Due to anaemia resulting from bone marrow infiltration, or less commonly cold haemolytic anaemia (cold agglutinin disease) caused by autoimmune activity of monoclonal IgM to red blood cells at cooler temperatures.[4][30]​​[32]

Fatigue is the most common symptom in WM.[4] 

anorexia

Anorexia is the second most common symptom in WM, after fatigue.[4] 

infections

Infections, particularly recurrent sinus and bronchial infections, are common due to a weakened immune system.[29]

peripheral neuropathy

Present in 20% of patients at diagnosis.[4][31]

uncommon

B symptoms (weight loss, fevers, night sweats)

Weight loss is present in 17% of patients.[4]​ Fever is present in 15% of patients.[4]

Raynaud's syndrome

May occur due to cryoglobulinaemia caused by circulating IgM undergoing precipitation at cooler temperatures. Cryoglobulins may be detected in 20% of WM patients, but less than 5% of patients present with symptoms.[32]

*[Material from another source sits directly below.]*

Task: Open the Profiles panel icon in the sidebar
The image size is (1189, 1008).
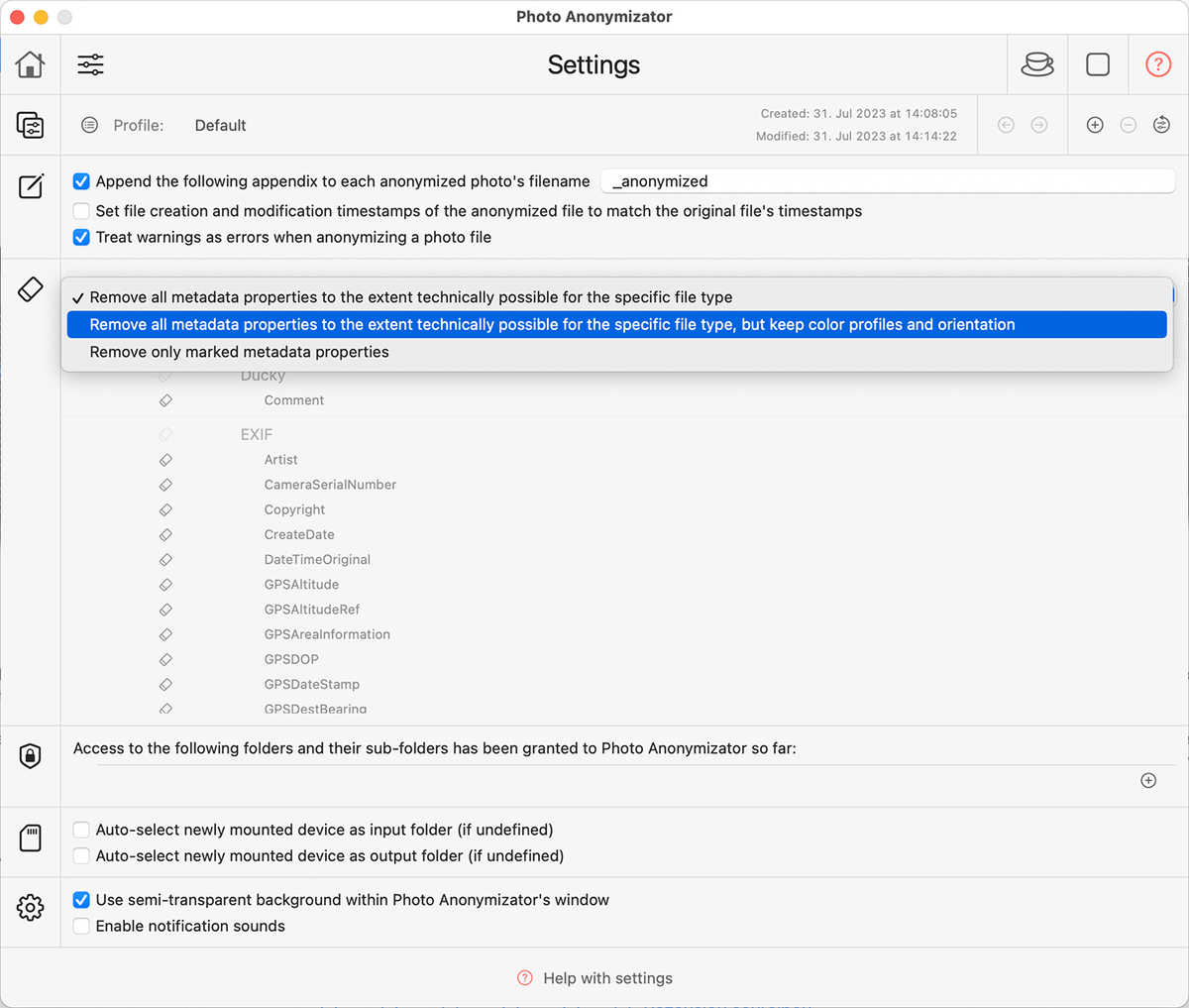Action: click(x=30, y=125)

May also be associated with cold haemolytic anaemia (cold agglutinin disease) caused by autoantibody activity of IgM to red blood cells at cooler temperatures.[32]

splenomegaly

Uncommon in WM.[35]​ Rarely palpable.

Presence of splenomegaly (along with absence of lytic bone lesions) can differentiate WM from multiple myeloma.

lymphadenopathy

Uncommon in WM.[35]​ Usually low volume (i.e., not bulky).

Presence of lymphadenopathy (along with absence of lytic bone lesions) can differentiate WM from multiple myeloma.

hepatomegaly

Uncommon in WM.[35] C​linically significant hepatomegaly is rare.

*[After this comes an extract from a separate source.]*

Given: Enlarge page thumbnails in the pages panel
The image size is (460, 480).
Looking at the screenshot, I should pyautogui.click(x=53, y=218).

skin and/or mucosal bleeding (purpura, epistaxis)

Purpura is present in approximately 9% of patients.[4]​ Mucosal bleeding (including epistaxis) is present in approximately 7% of patients.[4]

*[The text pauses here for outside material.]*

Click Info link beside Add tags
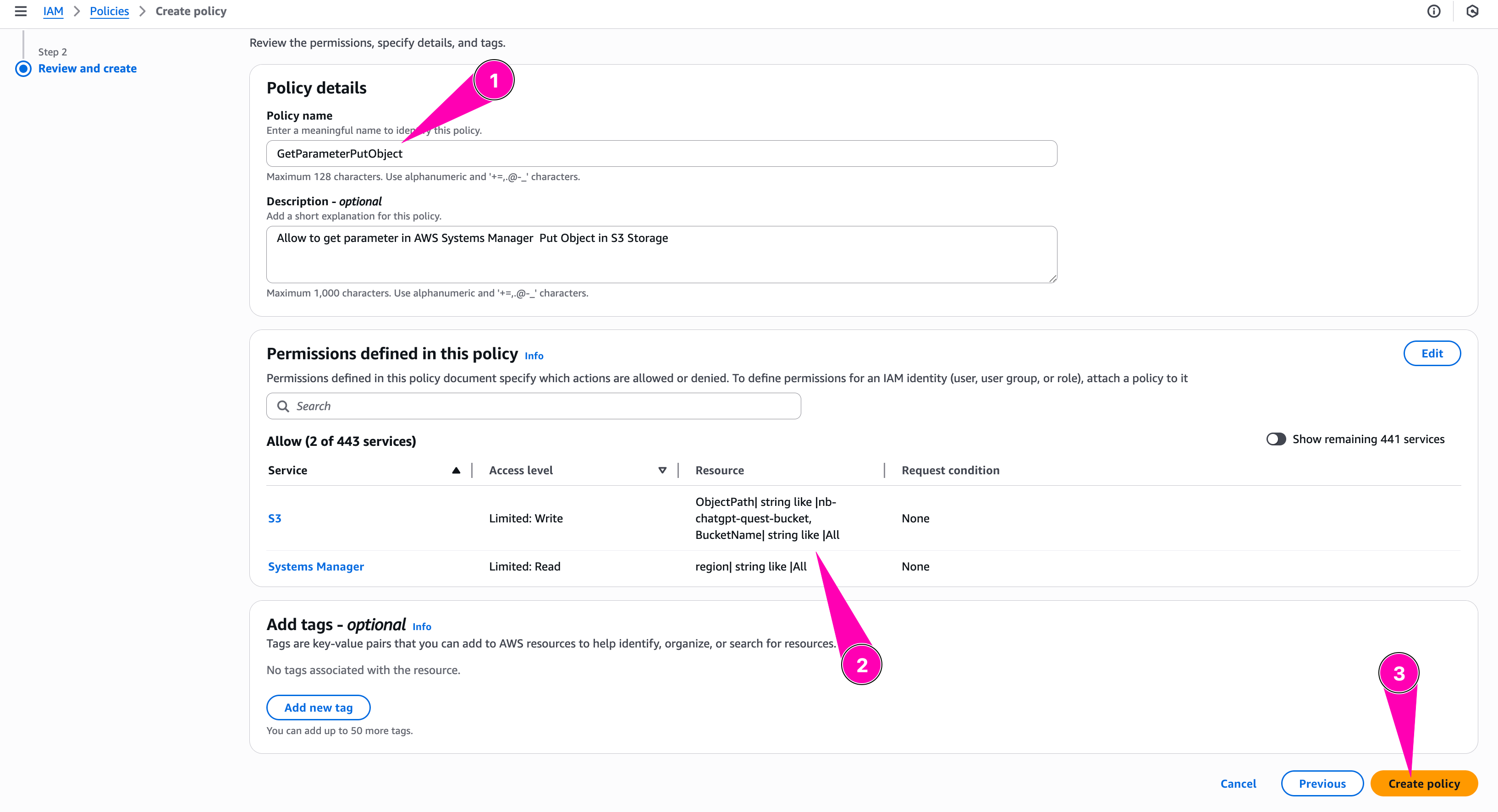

Bleeding is a sign of hyperviscosity. Observed in a minority of patients at diagnosis, and usually appears when serum IgM level is ≥3 g/dL.​[34]

Interaction of IgM with coagulation factors can disturb clotting and bleeding times (e.g., resulting in acquired von Willebrand disease). IgM may also coat platelets, thereby impairing their function. This can give rise to bleeding from mucous membranes.[32]

ophthalmological symptoms

Includes blurring or loss of vision, and retinal changes caused by hyperviscosity such as dot and blot haemorrhages, tortuous blood vessels, venous 'sausaging', and/or optic disc oedema. Observed in a minority of patients at diagnosis, and usually appears when serum IgM level is ≥3 g/dL.[34]

headache

Potential symptom of hyperviscosity. Observed in a minority of patients at diagnosis, and usually appears when serum IgM level is ≥3 g/dL.[34]​​

dizziness and/or vertigo

Potential symptom of hyperviscosity. Observed in a minority of patients at diagnosis, and usually appears when serum IgM level is ≥3 g/dL.[34]​​

tinnitus

Potential symptom of hyperviscosity.[30]​ Observed in a minority of patients at diagnosis, and usually appears when serum IgM level is ≥3 g/dL.[34]

thrombosis

Potential sign of hyperviscosity and may manifest as stroke, angina, myocardial infarction, pulmonary embolism, or deep vein thrombosis. Observed in a minority of patients at diagnosis, and usually appears when serum IgM level is ≥3 g/dL.[34]​​

Risk factors

strong

IgM monoclonal gammopathy of undetermined significance (MGUS)

In a study of 1384 patients with MGUS, the relative risk of progression to WM was increased by a factor of 46 compared with the general population.[12]

family history of B-cell lymphoproliferative disease

In a study of 257 WM patients, 48 (18.7%) had a family history of B-cell lymphoproliferative disease (including 13 [5.1%] with a history of WM; 9 [3.5%] non-Hodgkin's lymphoma; 8 [3.1%] multiple myeloma; 7 [2.7%] chronic lymphocytic leukaemia; 5 [1.9%] MGUS; 3 [1.2%] acute lymphoblastic leukaemia; and 3 [1.2%] Hodgkin's lymphoma).[13]

Additional findings in these patients included younger age at diagnosis and more extensive bone marrow infiltration by WM.[13]

family history of WM

Familial clustering has been observed.[11][26]​​ 

Pathogenic variants in highly penetrant genes may only constitute a modest proportion of deleterious variants.[26]

weak

hepatitis C virus (HCV)

In one retrospective cohort study, HCV infection was associated with increased risk for WM (HR 2.76) compared with uninfected patients.[27] However, another study did not report an association between HCV infection and WM.[28]